Since when has this been the case? Whenever I heard it used this way, I assumed it was a mistake. Are MW being ...overly descriptivist? Then again, some of my online friends from the US did find my have/had drunk odd on occasion.
@userr2684291 I usually don't check Collins anymore. Its definitions are one of the worst. It is the largest single volume dictionary though in terms of number of definitions, and the paper version is updated very frequently.
@userr2684291 I find many of their definitions incomprehensible. If I don't already know the meaning of the word and don't check other dictionaries, sometimes it is very hard to figure out what the definition is saying. Sometimes, it feels as if the person writing the definition is just trying to write it in a hurry to get the job done. But the ODE doesn't give the pronunciation of every headword, and the Chambers has humorous definitions and doesn't use IPA.
@userr2684291 thefreedictionary.com/zen talks so much about the origin of Zen. But it doesn't definitely write out that word. If it writes out the word, I would know easily. I guess Zen is translated from 禪. If it just writes 禪 out, I would know it clearly. I really can't recognize the phonetic translation of Chinese.

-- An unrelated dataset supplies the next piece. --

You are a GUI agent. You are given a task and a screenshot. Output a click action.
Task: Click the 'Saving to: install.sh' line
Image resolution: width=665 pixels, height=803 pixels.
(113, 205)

because English characters can't exactly present the pronounciation of Chinese characters.
if Zen really means 禪, I feel it boring. When I was in university, some clubs invited me to 禪, I turned them down.
Eh, I guess I see what you mean, but I think only the first word can be a little difficult because it's not clear which definition of patronize they're talking about. But dictionaries sin in that way often.
@CaptainBohemian Looks like it was taken from Japanese (which probably took it from Chinese). See this.
I'm _____ to this neighbourhood.
Because the sentence has been constructed for you, you should be able to see that it describes your relationship to the neighbourhood, not the other way around.
The option "strange" is not correct because "strange" in the context of being somewhere new means...
WRONG. WRONG. WROOOONG! :/
We need an answer there that combines the first and second answer
Leaves out the wrong parts of the first and adds its emphasis of what option the examiner had in mind.
@M.A.R.ಠ_ಠ The comment under the top-voted answer says it all, so everything's gucci.
And you have to realize they probably mentioned the pattern be new to something somewhere and that knowledge is what the test is trying to elicit.
Be new to some environment, rather, I suppose.
Anonymous
@CaptainBohemian Well, that's actually not true. Pinyin works great. They aren't English characters, but Latin letters. The only thing is that it's a bit underspecified, so we can add tone marking: chán
Anonymous
10:10 PM
Any language can be transcribed just fine with Latin letters. That doesn't mean it's necessarily easy to read or understand, because reading is highly overlearned; we read a language quickly the way it's normally written, and if you write it differently it's hard to read because we haven't practiced it that way. But we can definitely make phonemic transcriptions for any language with Latin letters.
Anonymous
I know I have a much harder time reading Japanese when it's romanized (transcribed in Latin letters), and that's because it's not normally written that way. But if it were always written that way, and I got all my practice reading it like that, it wouldn't be so hard.
Anonymous
You could say you lose some of the beauty, or the ability to do things in writing that you can't do in speech (like visual puns), and that's not necessarily wrong. I'm not saying we should write languages in Latin script, just that we can.
But I mean... hm. Are there really any other prevalent methods other than pinyin for writing Chinese (characters) using a standard keyboard, for example?
So I think most people already know pinyin nowadays, so it wouldn't be that big of a deal if everything began to shift towards that.
Anonymous
Oh, they all learn pinyin in school anyway.
Anonymous
But I think bopomofo might be used for input in Taiwan. I'm not really familiar enough to say how prevalent it is.
Anonymous
I think enough people use it that it could be counted as "prevalent". Just don't quote me on that :-)
Interesting. They could switch to that instead. Chinese would still look arcane, but if anyone wanted to learn the writing they wouldn't have to spend a lot of time on the characters.
Eh, I don't think their government's reading this, though.
(:
Anonymous
What? Governments don't base their policy on discussions in Language Overflow? We might have to rethink our whole approach.